Then again, from the uninspired title ("Grrr!" as in "grrr, another greatest hits collection!") to the packaging, this one has the feel of a rush job.

-- "Crossfire Hurricane" -- Speaking of rush jobs, filmmaker Brett Morgen had about nine months to pull together this two-hour documentary, which premiered Thursday on HBO (it comes out on DVD on Jan. 15). He does a yeoman's job, considering he had a lot of material to sort through and so little time to sort it out, but it leaves you hanging in the end, cutting off at the early '80s.

Mostly because Morgen focused on the band's first 20 years -- when it was a fulltime occupation, not the part-time gig the Stones' became after infighting sidelined them through most of the '80s -- he is able to capture their incredible and sometimes unlikely rise. He skips their first couple of years altogether, jumping from behind-the-scenes footage from the band's 1972 American tour, when the Stones were at their most decadent (we see Jagger's bare butt, and a shot of him sniffing coke off a knife) to its mid-'60s pop stardom.

It's pretty much a whirlwind from there as Morgen traces their growth from innocents to societal bad boys to the showmen they became in middle age. Along the way there are screaming girls, rioting boys, cops and establishment press bent on the band's destruction and the almost cosmic forces that make their music a disquieting soundtrack of the '60s counterculture.

The death of founding member Brian Jones is an appropriately poignant moment here. The band-changing impact of a high-profile drug bust in 1967 and the murderous environment at their free Altamont, Calif., concert in 1969 aren't glossed over.

Morgen's two-hour ride wisely avoids talking heads and experts, and unwisely cuts out the women who played such key roles in the band's lives and music. Instead, he uses the recollections of the four current Stones -- Jagger, Richards, Watts and guitarist Ron Wood -- and former members Bill Wyman and Mick Taylor to tell this story of perseverance in spite of internal and external forces.Ê

Jagger, for example, defends his notoriously elusive nature in interviews as "a kind of protection against intrusion," not to mention a way to fend off the same questions over and over and over.
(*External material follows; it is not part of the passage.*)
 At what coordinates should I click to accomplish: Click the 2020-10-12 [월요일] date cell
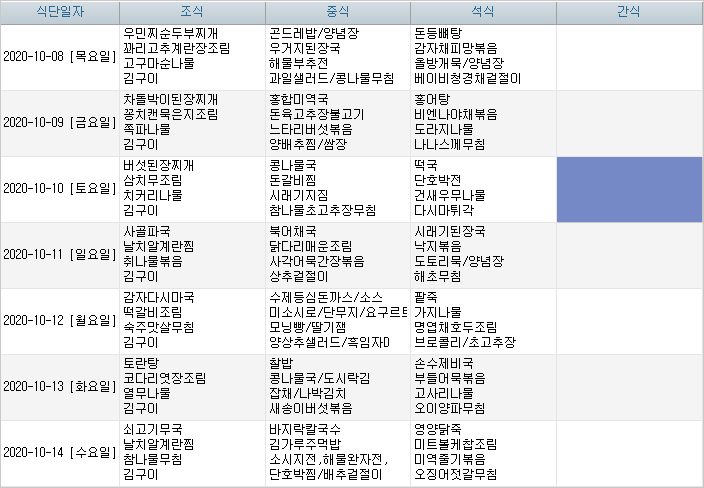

But the most telling observation is from Richards, who, recalling their formation, said, "We put together a band that was a little less show business. Show business was boring to us."

Of course, they're more about show business these days. Guess they'll talk about that in the sequel.

-- "Rolling Stones 50" -- Similar to, but much grander than their last retrospective book, "According to the Rolling Stones," this colorful collection includes more than 1,000 images arranged in chronological order from their first show show at London's Marquee Club on July 12, 1962, to shooting the "Shine a Light" concert film, with director Martin Scorsese in 2006.

It's filled with short reminisces by Jagger, Richards, Watts and Wood, whose blurbs are more reactive than insightful, and some wonderful concert photography.

But it's the words of drummer Charlie Watts, writing in the forward, that tells the real story of the band as it was and as it is now. "These days we don't see much of each other but when we get together we pick up right where we left off -- it's just like always," he writes. "In the early days we were very close; seeing each other and playing together almost every day was important to how we developed as a band."